Konuşmasında öncelikle ORSAM’ın çalışmalarından övgüyle söz eden Irak’ın Ankara Büyükelçisi Dr. Hasan El-Cenabi, gündemle ilgili görüşlerini Irak'ın istikrarı bölgenin istikrarı demektir. Bölge halklarının istediği de iki komşu ülke olan Irak ve Türkiye’nin ilişkilerinin korunması ve geliştirilmesidir. Türkiye'nin kapıları her düzeyde ilişkiler geliştirebilecek biçimde Irak'a açıktır. Türklerin ülkemizde bulunmasının her iki ülkenin yararına olduğunu düşünüyoruz. Irak'ta devam eden gösteriler, anayasal meşruiyet içerisinde barışçıldır ve hükümet de göstericilerin isteklerini yerine getirmeye çalışmaktadır” ifadelerine yer verdi.

Irak Kürt Bölgesel Yönetimi (IKBY) Bölge Bakanı Aydın Maruf, konuşmasında bölgedeki gelişmeler ile ilgili düşüncelerini şu şekilde dile getirdi: "2011 sonrası Irak'ta yaşanan olaylardan en önemlisi, 2014'te IŞİD tarafından Musul, Sincar, Telafer, Kerkük'ün güneyinin işgal edilmesidir. Bu işgal neticesinde bölgeden, başta Türkmenler olmak üzere Yezidi ve Hristiyanlar zorunlu göçe maruz kalmış; yurtlarında, evlerinden olmuştur. Yaklaşık bir aydır Irak yönetimine karşı yapılan gösteriler, Irak yönetiminin, 2013'ten sonra etnik gruplar üzerine kurulan bir yönetim olmasından kaynaklanmaktadır”. Irak'ta bütün etnik yapıların isteklerine cevap verilmesi gerektiğinin altını çizen Maruf, konuşmalarına şu ifadelerle devam etti: "Ne yazık ki son dönemde özellikle Mayıs 2018 tarihli seçim sonuçlarında Türkmenler, Irak'ta kurulan hükümette yer alamadı. Bu da demokrasinin bir ayıbıdır ve insan haklarına aykırıdır. Aynı şekilde Türkmenlerin varlığına karşı bir adaletsizliktir."
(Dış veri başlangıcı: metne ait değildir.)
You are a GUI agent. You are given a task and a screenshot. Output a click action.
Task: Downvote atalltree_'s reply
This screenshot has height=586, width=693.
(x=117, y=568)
Ankara Hacı Bayram Veli Üniversitesi Rektörü Prof. Dr. Yusuf Tekin ise, sempozyuma değinerek bölgede gelişen olayları ele aldığı konuşmasında, “Bu önemli sempozyuma ev sahipliği yapmaktan çok mutluyuz.  Şu anda bölgede yaşadığımız çatışmalar ve gelişmeler arasında modern ulus-devlet ve onun dayatmacı yapısına ilişkin görüşler siyaset bilimi literatüründe tartışılıyor. Bu tartışmalar yaşanırken, bizim bölgemiz dahil olmak üzere dünyanın görece daha az gelişmiş bölgelerinde bu türden ayrılıkçı tohumlar yerleştirilirken, Batı kendi içerisinde ABD’nin oluşturduğu federal yapı gibi ya da Avrupa Birliği mantığında olduğu gibi ulus-ötesi birliktelikler oluşturmaktadır. Bölgede ekonomik, politik, sosyal ve akademik açılardan ulus-ötesi yaklaşımın benimsenmesi ve emperyalist mantığın çizdiği sınırların dışına çıkılması gereklidir” ifadelerine yer verdi.
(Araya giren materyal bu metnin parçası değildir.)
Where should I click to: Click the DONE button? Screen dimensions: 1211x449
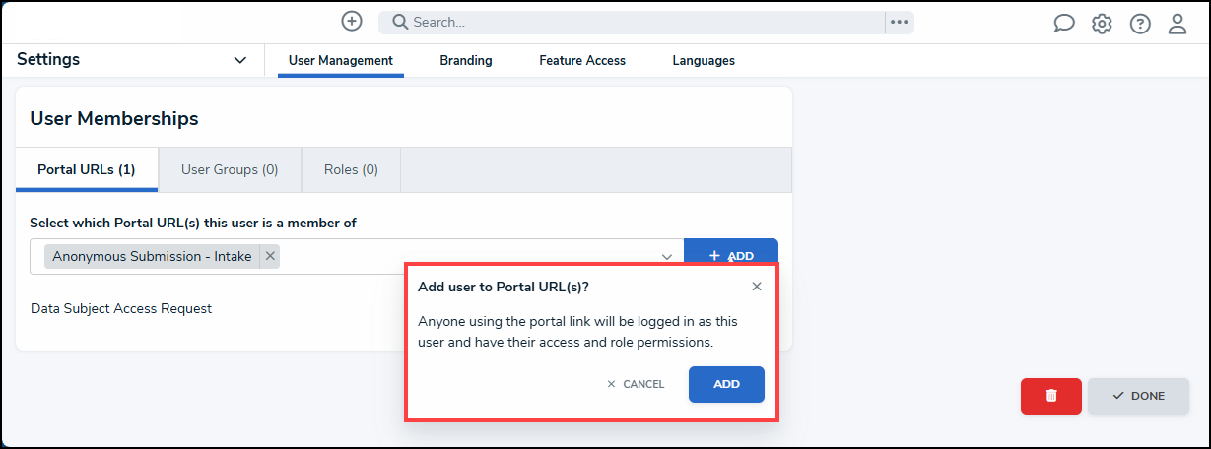tap(1138, 396)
ORSAM Başkanı Prof. Dr. Ahmet Uysal, konuşmasında 2011 sonrası Irak Sempozyumu’nun yapılma gerekçelerine şu ifadelerle yer verdi: “Bu kritik süreçte Türkiye’nin başkenti Ankara’da böyle bir toplantının yapılması ve ORSAM ile Hacı Bayram Veli Üniversitesi’nin ev sahipliğini üstlenmesi önemli bir gelişmedir. Türkiye, iyi niyet çerçevesinde, Irak’ın istikrar ve refahına önem vermektedir. Sempozyum sunumlarını ve katılımcıları Irak’taki etnik mezhebe bakılmaksızın; ayrımcılıktan uzak, birlik ve beraberlik şiarını benimseyerek seçtik”.
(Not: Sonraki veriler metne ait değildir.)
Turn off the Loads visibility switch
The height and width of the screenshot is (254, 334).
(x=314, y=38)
Irak'a ilişkin ekonomi, politika, güvenlik, kültür, sosyal dinamikler ve dış ilişkiler gibi konuların tartışıldığı; dünyanın çeşitli üniversite ve araştırma merkezlerinden akademisyen ve uzmanların yanı sıra Türk ve Irak hükümetlerinden yetkili isimlerin katıldığı sempozyum 23 oturumda gerçekleşti. Sempozyumda, Irak’ın geleceği ve Ortadoğu ülkeleri arasındaki ilişkilerinden bahsedilirken, Türkiye-Irak arasındaki ilişkilerin her alanda geliştirilmesi ihtiyacı da vurgulandı. Oturumlarda, son dönemde yaşanan hareketlilik ve gösteriler, katılımcıların yorum ve soruları eşliğinde analiz edildi.

Sempozyumda, ikinci gün ORSAM Başkanı Prof. Dr. Ahmet Uysal, ORSAM Irak Çalışmaları Koordinatörü Bilgay Duman ve ORSAM Irak Çalışmaları Uzmanı Dr. Watheq Al-Sadoon’un konuşmalarıyla kapanış gerçekleşti. Arap, Kürt, Türkmen ve Hristiyan, Şii ve Sünni kimliklerine bakılmaksızın sunulan makaleleri değerlendirerek yüz civarında misafirin ağırlandığını belirten Sayın Uysal, sempozyuma ilişkin memnuniyetini dile getirerek Iraklı akademisyenlerle dayanışmanın daha da güçlendirileceğinin altını çizdi. Katılımcıların gelecekte yapılmak üzere çeşitli projeler sunması akabinde sempozyum, hatıra fotoğrafıyla son buldu.

Bilimsel ve objektif bir yaklaşımla gerçekleştirilen çalışmaların, gelecekte Türkiye ile Irak arasındaki ikili ilişkilere ışık tutacağı nitelikte olduğu şüphesidir.